Background: Flow cytometry (FC) has revolutionized the diagnosis and monitoring of hematologic malignancies, particularly in the detection of minimal residual disease (MRD). The ability to identify rare leukemic cells at low levels provides critical prognostic insights that inform therapeutic strategies.

Methods: This review synthesizes recent advancements in flow cytometric techniques, including multiparametric flow cytometry (MFC) and next-generation flow cytometry (NGF), in the context of MRD assessment. The paper evaluates the integration of immunophenotypic and molecular diagnostics for the characterization of tumor clones in various hematologic disorders.

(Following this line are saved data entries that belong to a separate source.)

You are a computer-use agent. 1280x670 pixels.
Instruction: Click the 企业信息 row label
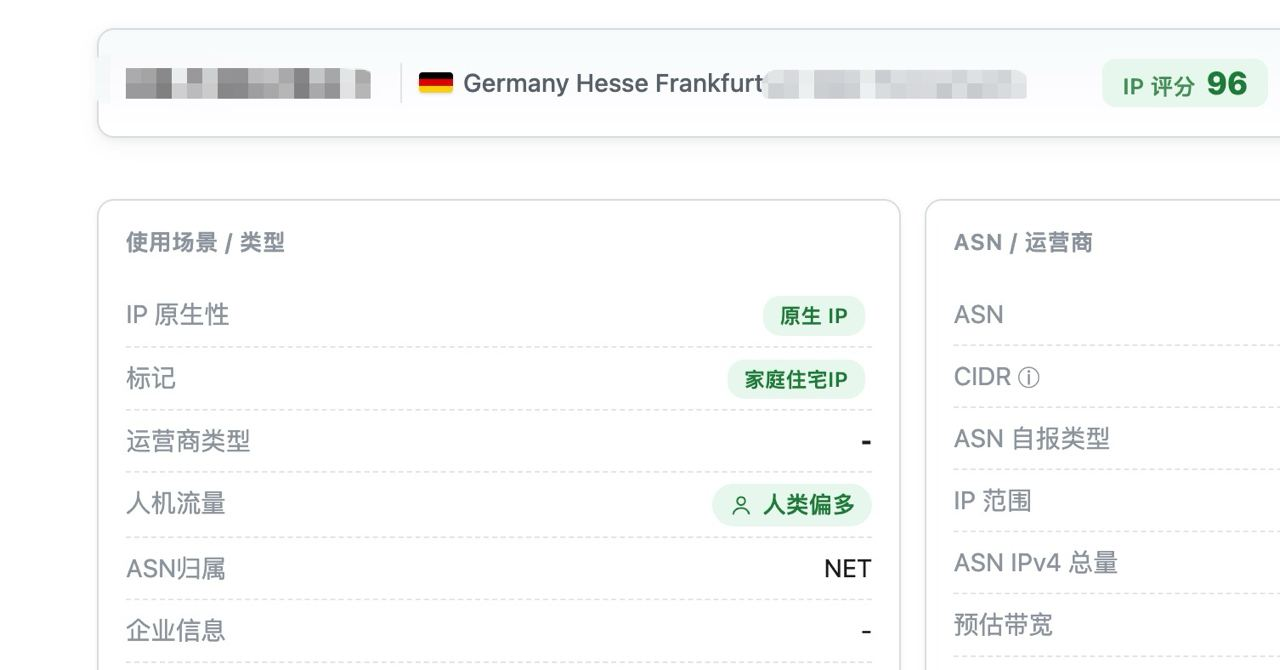[x=176, y=630]
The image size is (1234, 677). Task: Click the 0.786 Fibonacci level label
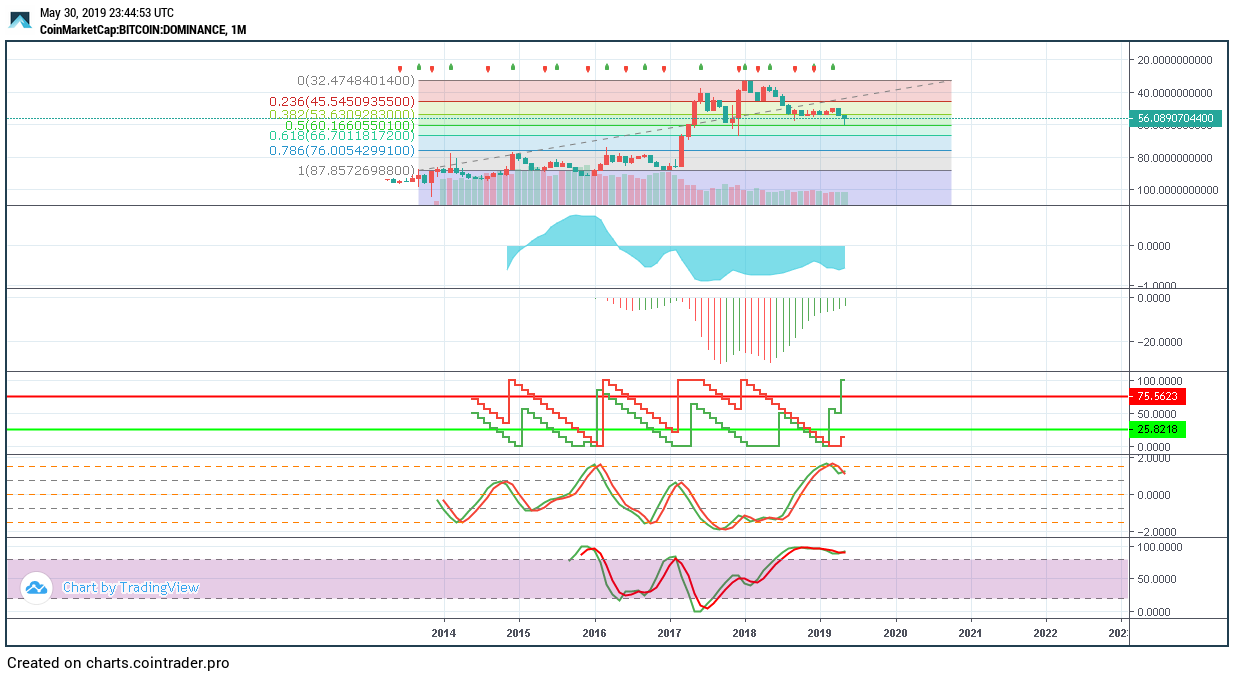[x=341, y=151]
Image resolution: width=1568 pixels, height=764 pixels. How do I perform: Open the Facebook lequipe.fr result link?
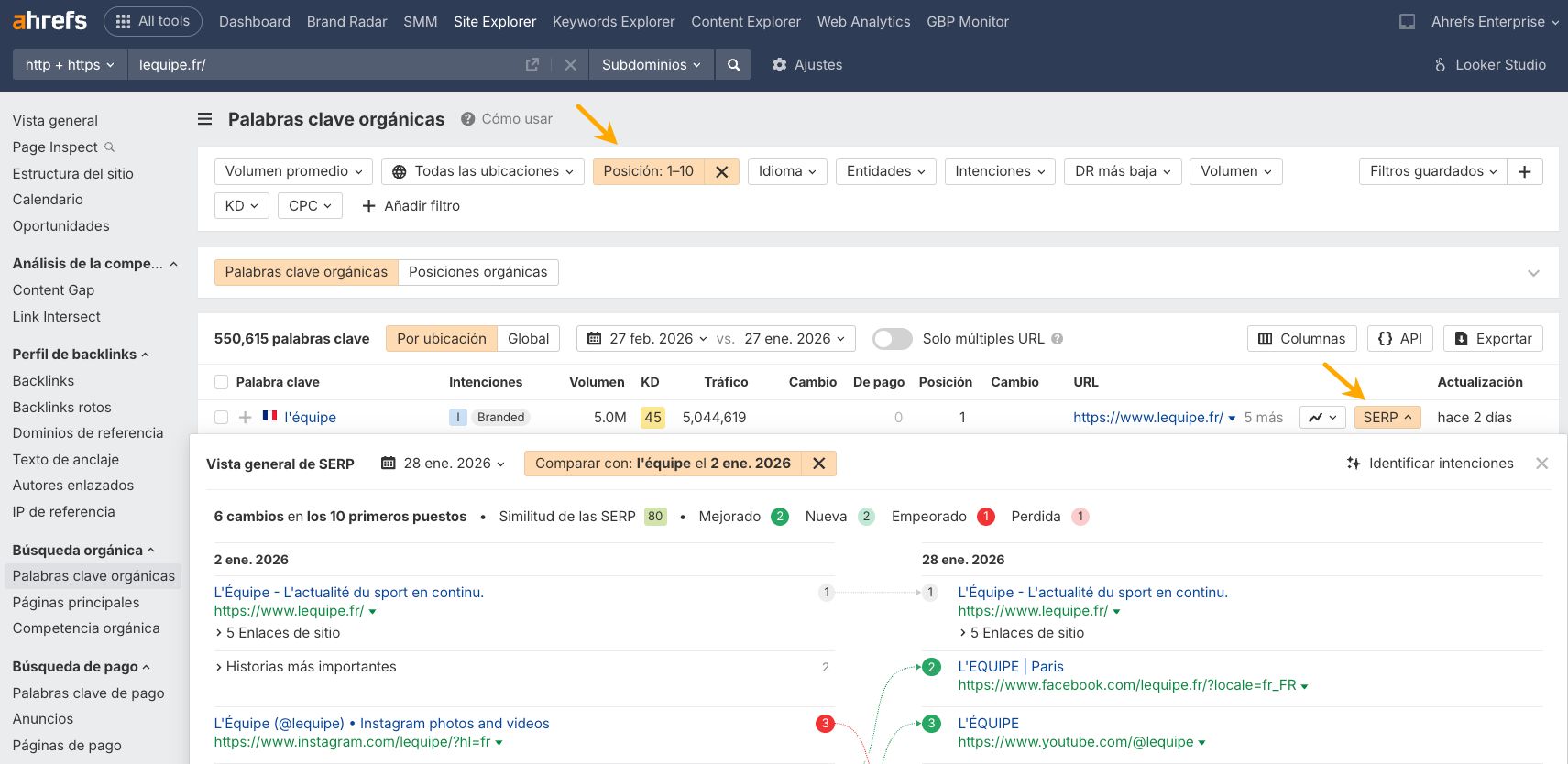(1126, 685)
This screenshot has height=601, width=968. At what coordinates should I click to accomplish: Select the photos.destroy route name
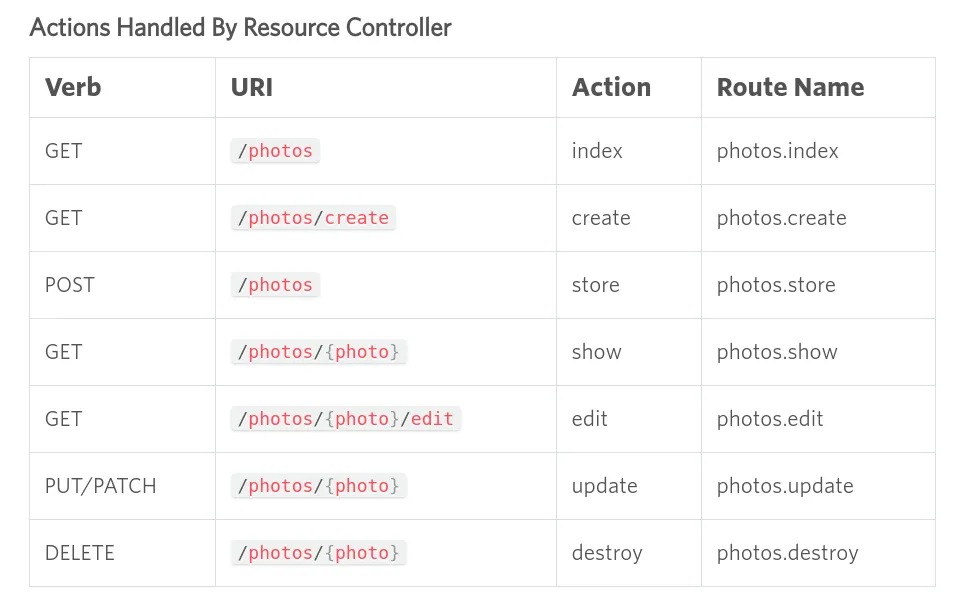tap(787, 553)
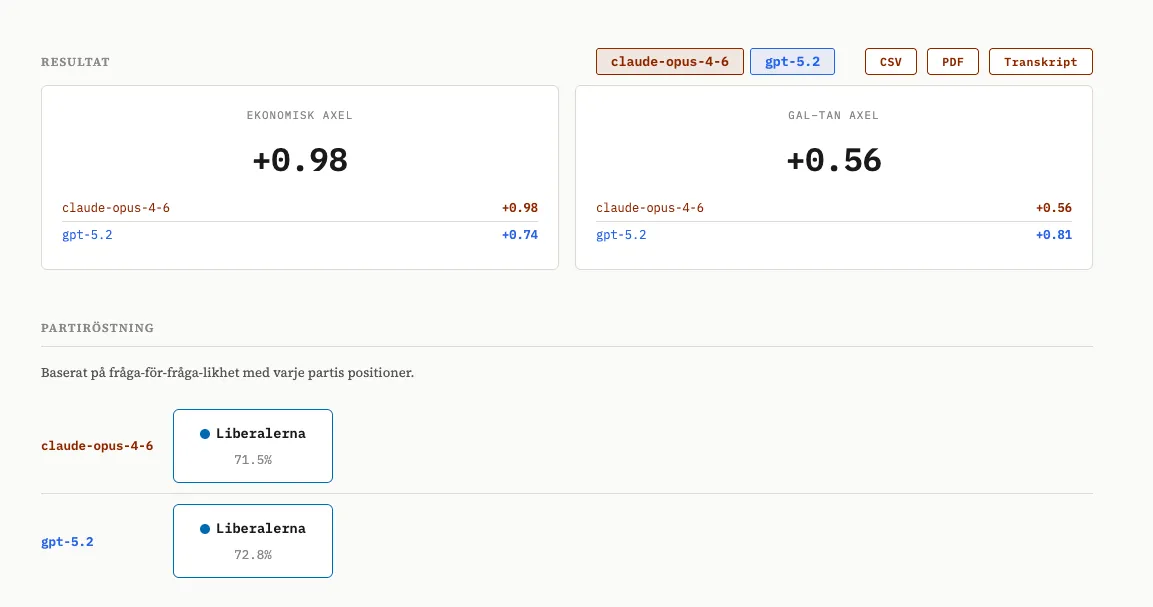Click claude-opus-4-6 label beside the party card

(x=97, y=446)
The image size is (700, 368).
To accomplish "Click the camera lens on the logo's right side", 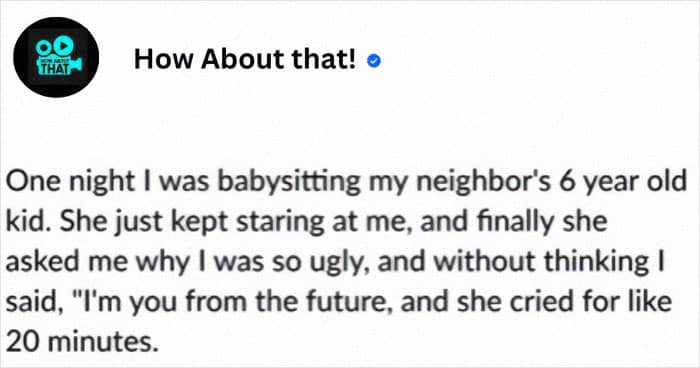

Results: Recent studies demonstrate that MFC can achieve sensitivity comparable to molecular methods, detecting MRD levels as low as 0.001%. The implementation of standardized protocols and advanced software tools enhances the reliability of MRD assessments. Notably, the identification of leukemia-associated immunophenotypes (LAIPs) and the application of the “different-from-normal” (DfN) approach significantly improve the specificity of MRD detection.

Conclusion: Flow cytometry serves as a vital tool in the monitoring of MRD in hematologic malignancies, facilitating timely therapeutic interventions and improving patient outcomes. Continued advancements in technology and methodology are essential for overcoming existing challenges and enhancing the precision of MRD evaluations across diverse clinical settings.